# should I attend the Presidential inauguration?

I had been hoping to attend the Presidential Inauguration next week since it is in my backyard (DC is 95 miles from my house, and I have the option of taking a train part or all of the way). But since predictions for the number of people attending the inauguration events keeps climbing, I decided to stay home. Particularly since the last estimate I saw predicts that I95 will back up all the way to Richmond, meaning that I shouldn’t bother to even leave my house.

But more recent predictions by crowd experts indicate that predicted estimates are usually grossly inflated. After all, many people want to see a historically high turnout for the inauguration. Bigger is better, and big estimates signify the importance of the event in our culture.

Predicting the number of people who can attend the inauguration is a science, and it can be determined by asking these three questions, according to crowd expert Clark McPhail:

1. What is the square footage of the available public space?
2. What proportion of that space is occupied?
3. What is the density ratio of that occupation?

McPhail indicates that simple geometry and points of view cause bad crowd estimates:

Large gatherings are usually more densely packed at the front and middle than at the back or sides. Estimates made from the front of the gathering and from a vantage point at or near ground level are victim to the perceptual illusion that the entire gathering is as densely packed throughout as it is at the front. This leads to the erroneous conclusion that the gathering is much larger than it more accurately appears when viewed from overhead. Organizers on a stage, looking at the gathering spread out before them, often fall victim to this illusion. So do inexperienced police observers and journalists.

The National Park Service is planning on having 5,000 portable toilets available on Inauguration Day. (I found this interesting, since I am no stranger to portable toilets–I reluctantly use one before every race I run. They key difference is that everyone goes to the bathroom at the same time before a race, where bathroom usage is likely more random at the Inauguration.) If one million people show up for the Inauguration, then there is one toilet for every 200 people and if four million people show up (the current inflated estimate), then there is one toilet for every 800 people. As Carl Bialik writes for WSJ, this is likely way too few toilets:

The New York City Marathon last November had one toilet for every 17 runners. The U.S. Army’s standard is one commode for every 25 males and one for every 17 females, according to Albin Majewski of the Army’s material systems directorate. And the International Code Council requires one toilet for every 40 people at nightclubs, and more than one for every 50 people in an office building.

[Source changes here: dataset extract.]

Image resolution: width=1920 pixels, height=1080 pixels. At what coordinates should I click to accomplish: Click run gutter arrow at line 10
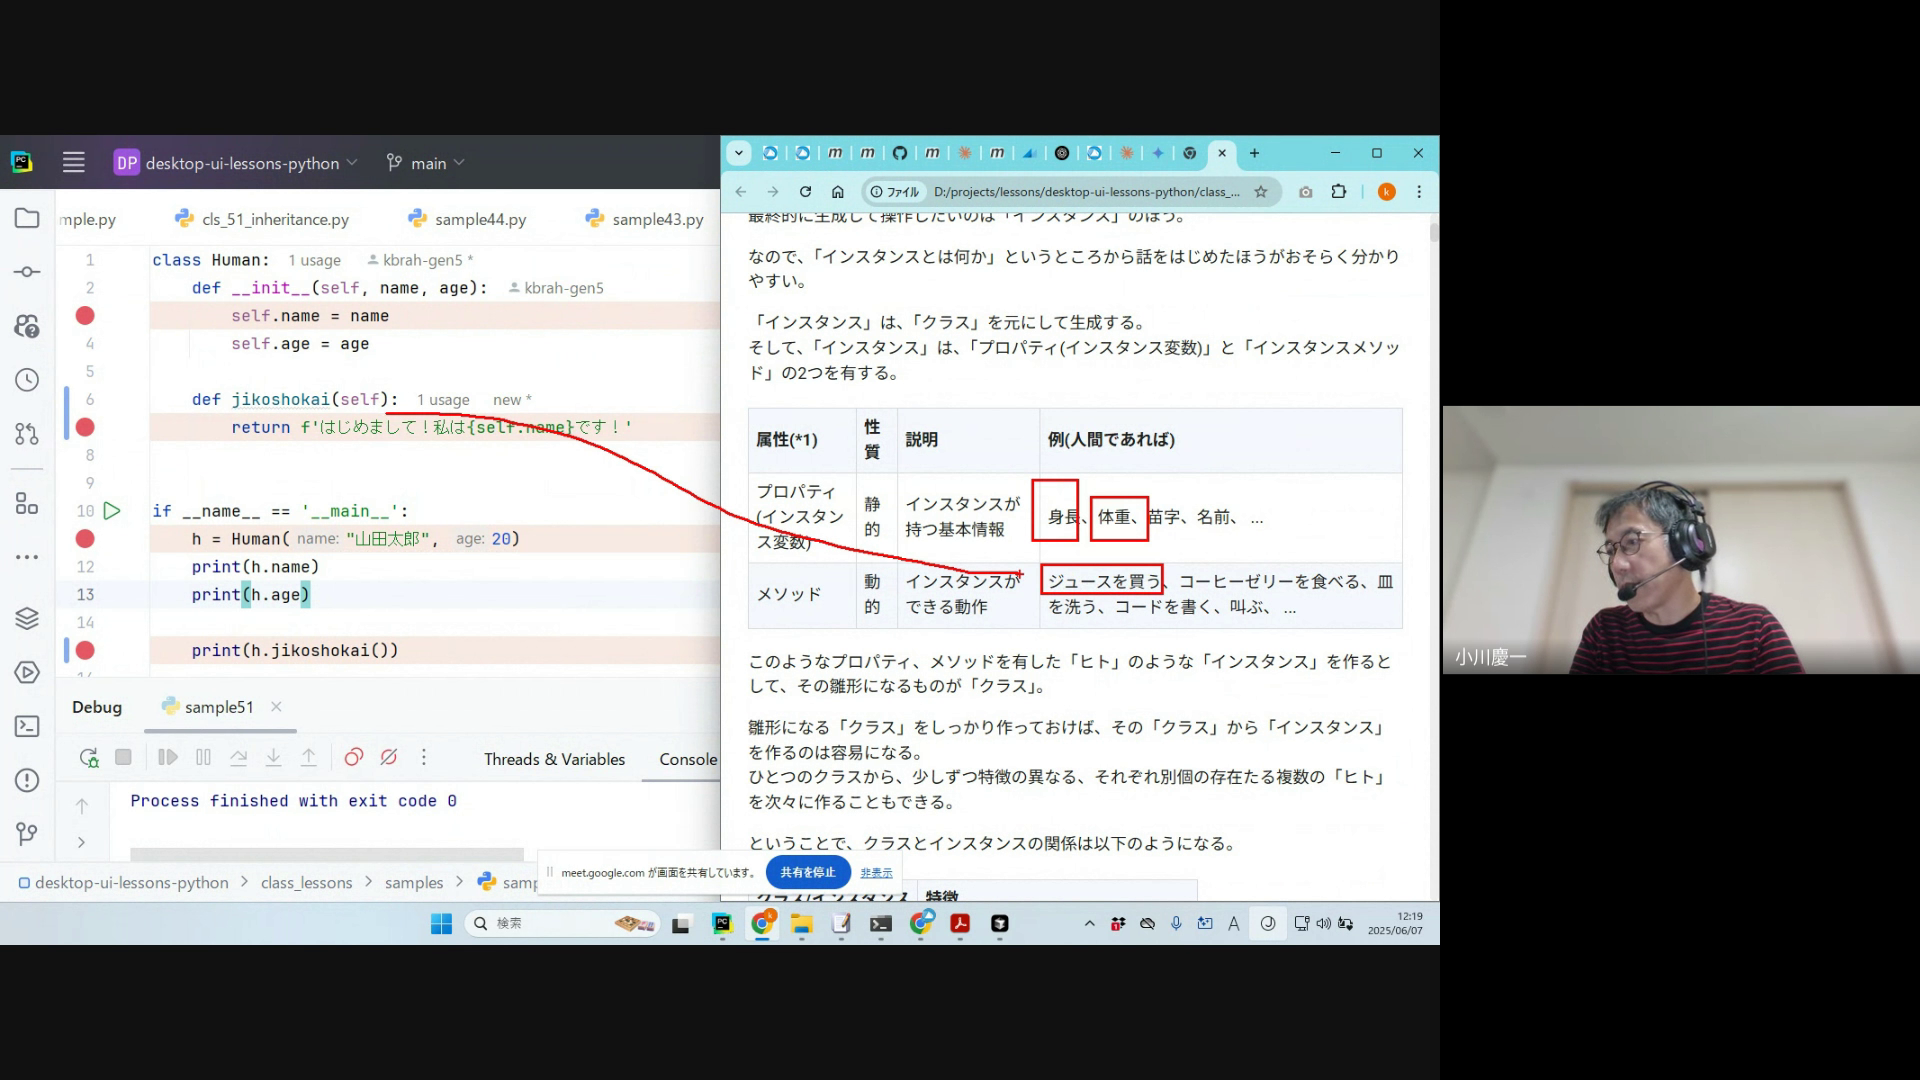[x=112, y=511]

Yeah, there is definitely some potty-parity going on. The average time spent in public restrooms is 47 seconds for men and 79 seconds for women. Most researchers find that women take about 70% longer in the bathroom and need more toilets. Bathroom science is fascinating.

So, now I don’t know what to do for Inauguration Day.  I want to attend the Inauguration (and it looks like I’ll be able to make it if I take the train).  But I’d also like to use a bathroom at some point during the day.

#### 3 responses to “should I attend the Presidential inauguration?”

• Mac

You know, I still say go . . . Just seems like a good chance that this inauguration shouldn’t be missed.

• portapottyqueen

As sales rep to a leading porta potty rental company, I went to my handy dandy user calculator to see what it predicts is needed for an event like this and the number is something like 20,000 toilets and they should be pumped every 8 hours!

The Porta Potty Queen
Potty Rentals Good Enough For Any President

• David Smith

Go … but don’t drink too much before you go!

It is interesting to see the figures that you quote for bathroom science. There was an amusing paper which touched on the subject in:
A quintet of queueing quirks
(Mathematics Today (2000) 36, 2: 38-40)
Robert Matthews (1University of Aston, Aston Triangle, Birmingham B4 7ET, UK)

With its probabilistic roots, queueing theory offers a promising hunting ground for surprising and counter-intuitive results. The author highlights five such results that emerge from elementary queueing theory, and shows how they cast light on several long-standing issues, such as ‘Murphy’s Law of Queues’ and the length of queues at public toilets.

Matthews quotes differing mean times, (slightly less for men) and pointed to the relevance of provision in theatres where the usage peaks during the interval. Back in the 1970’s, the Operational Research Quarterly (I don’t have the reference to hand) described a study to find the mean times, and the problems of measurement without invading privacy or affecting the results.